> _TASK BRIEF_
Beginning with the line that holds "You are a GUI" and ending with the last line below, repeat each line exactly, leaving any pictures out.

> _Stored entries_
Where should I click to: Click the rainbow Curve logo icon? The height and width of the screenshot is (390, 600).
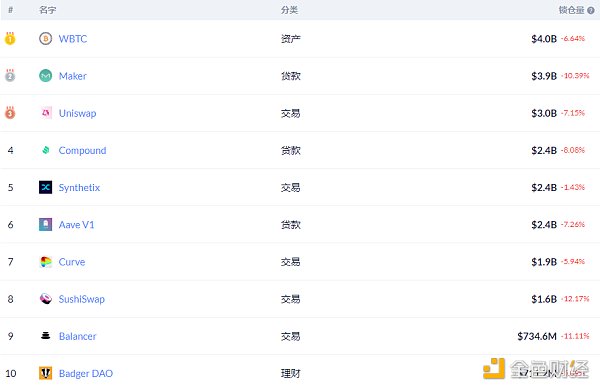(x=46, y=262)
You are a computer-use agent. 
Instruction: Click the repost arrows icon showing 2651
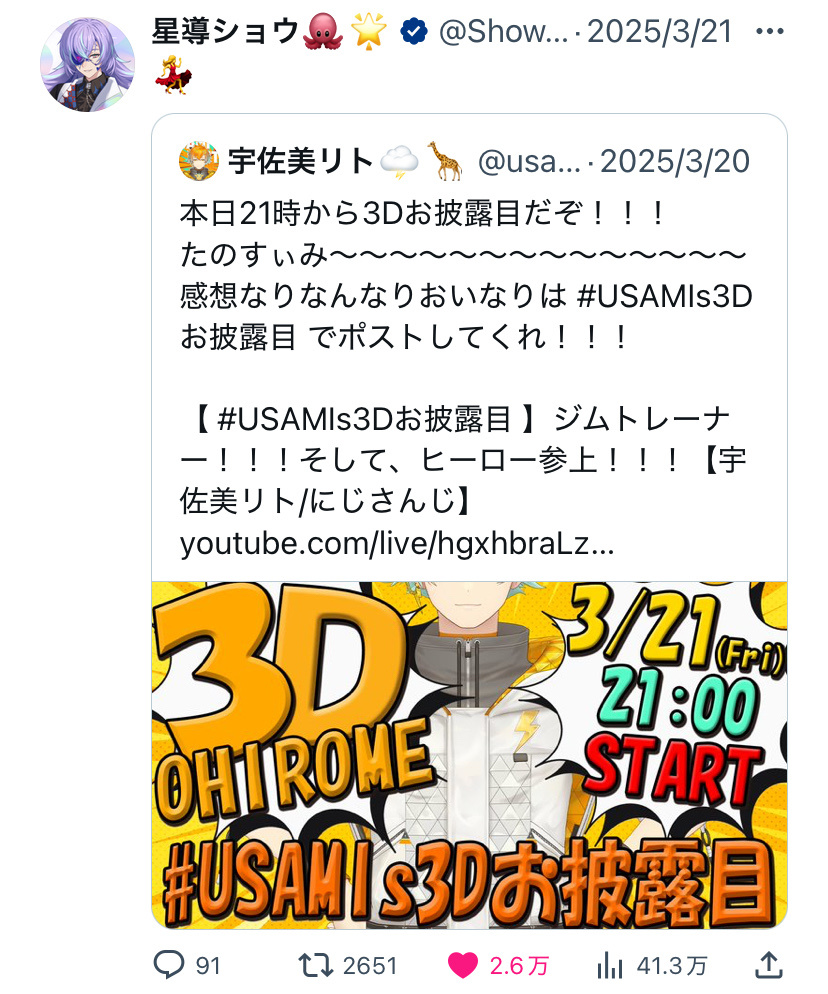pos(316,965)
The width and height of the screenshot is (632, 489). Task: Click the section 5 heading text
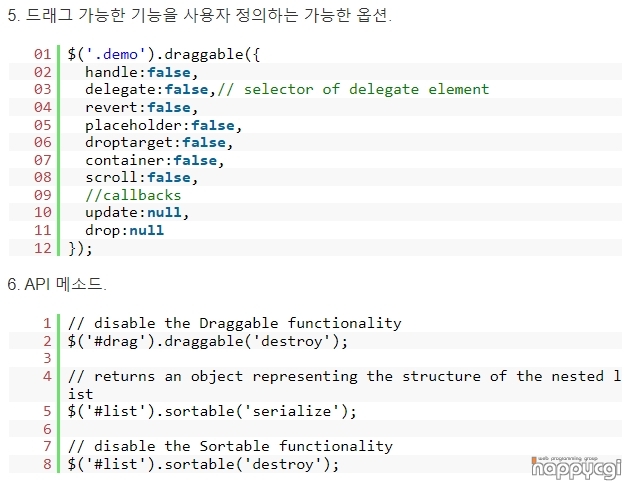tap(200, 15)
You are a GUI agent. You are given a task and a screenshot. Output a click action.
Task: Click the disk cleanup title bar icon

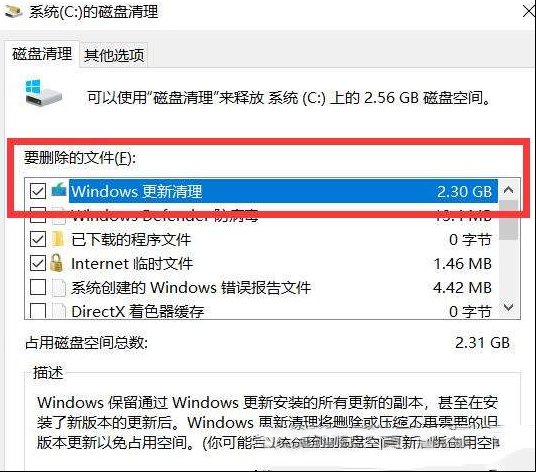point(13,11)
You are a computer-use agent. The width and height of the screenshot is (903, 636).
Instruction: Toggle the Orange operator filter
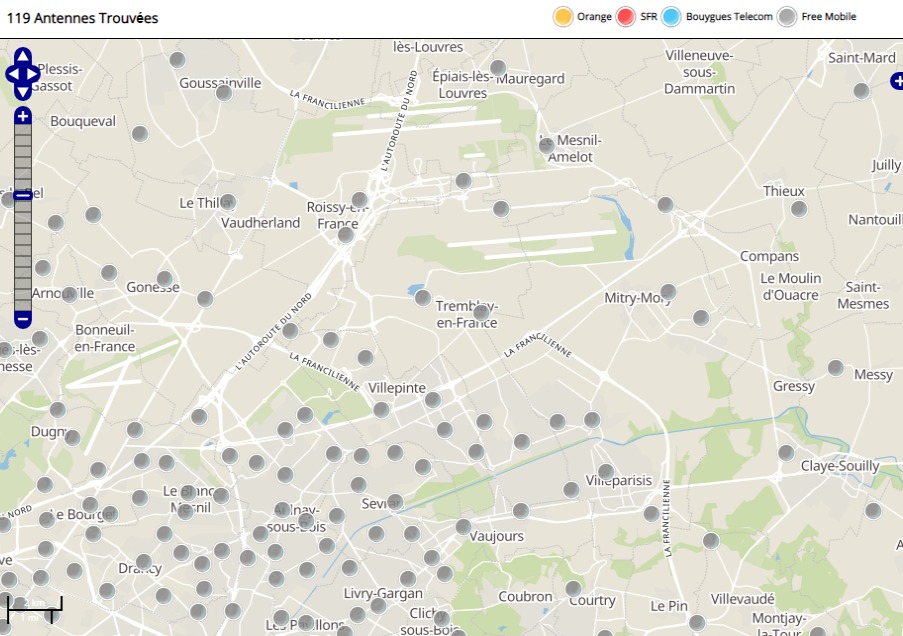(x=563, y=17)
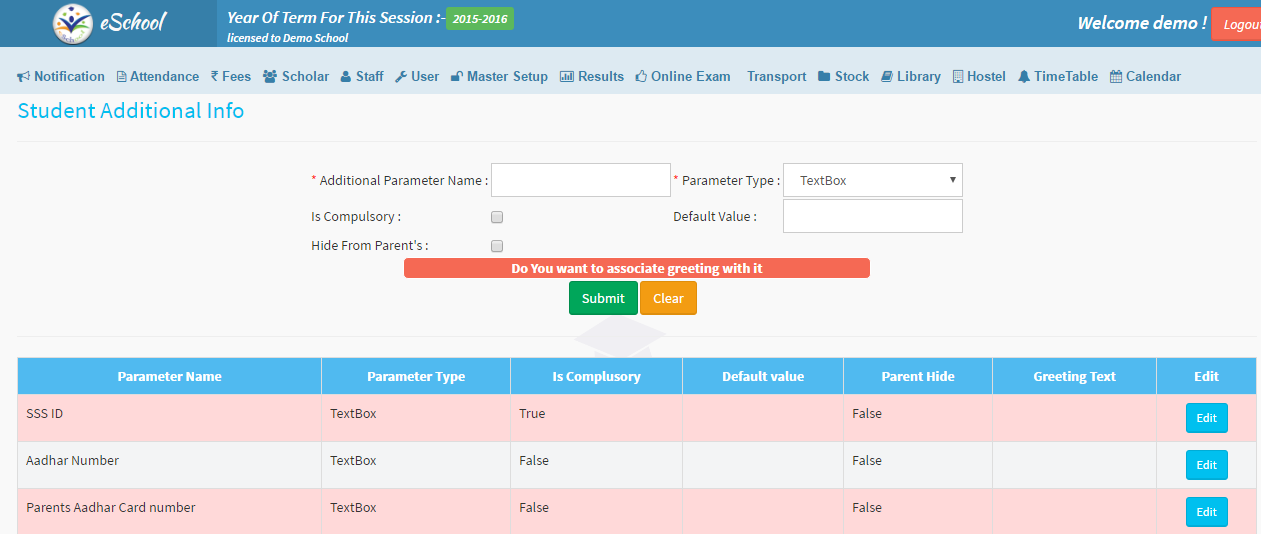Open the Fees menu item
The width and height of the screenshot is (1261, 534).
231,77
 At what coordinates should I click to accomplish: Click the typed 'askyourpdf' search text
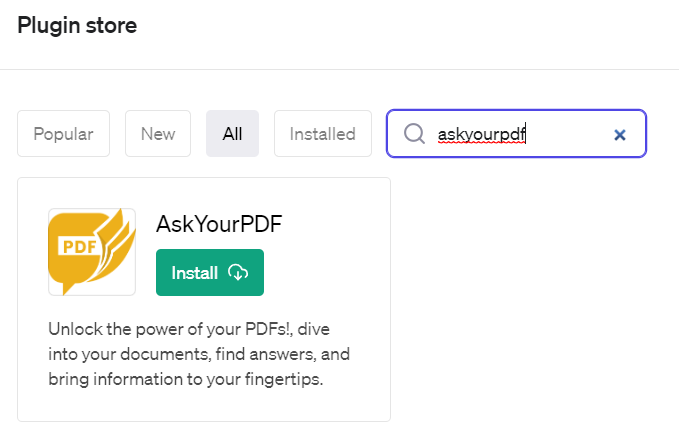pyautogui.click(x=482, y=134)

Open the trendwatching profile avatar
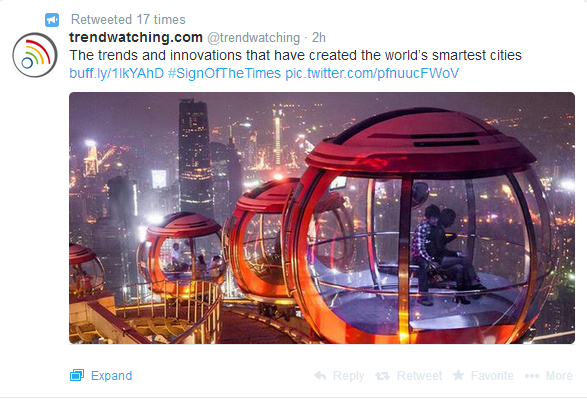click(35, 55)
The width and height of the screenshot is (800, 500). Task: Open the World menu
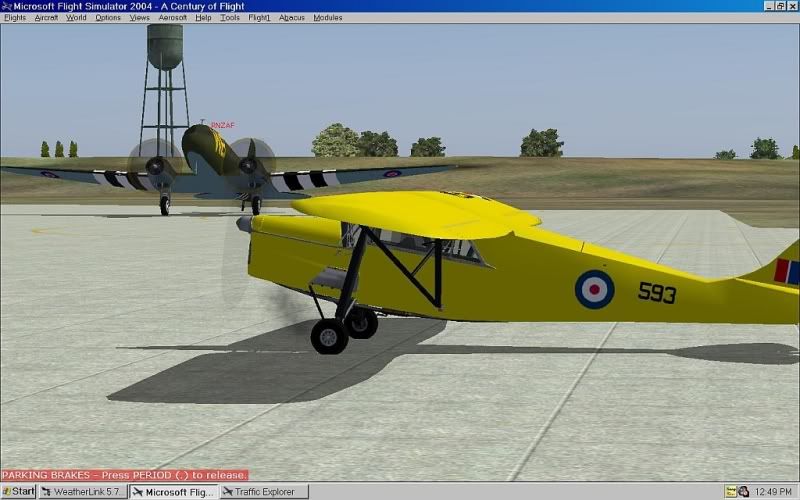76,18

> _EXPECTED OUTPUT_
You are a GUI agent. You are given a task and a screenshot. Output a click action.
Task: Click the disk cleanup title bar icon

point(13,11)
You are a computer-use agent. The width and height of the screenshot is (903, 636).
Instruction: Toggle the Orange operator filter
(x=563, y=17)
Open the Fees menu item
The width and height of the screenshot is (1261, 534).
231,77
 At what coordinates should I click to accomplish: Click the typed 'askyourpdf' search text
pyautogui.click(x=482, y=134)

Open the trendwatching profile avatar
click(35, 55)
The width and height of the screenshot is (800, 500). Task: Open the World menu
76,18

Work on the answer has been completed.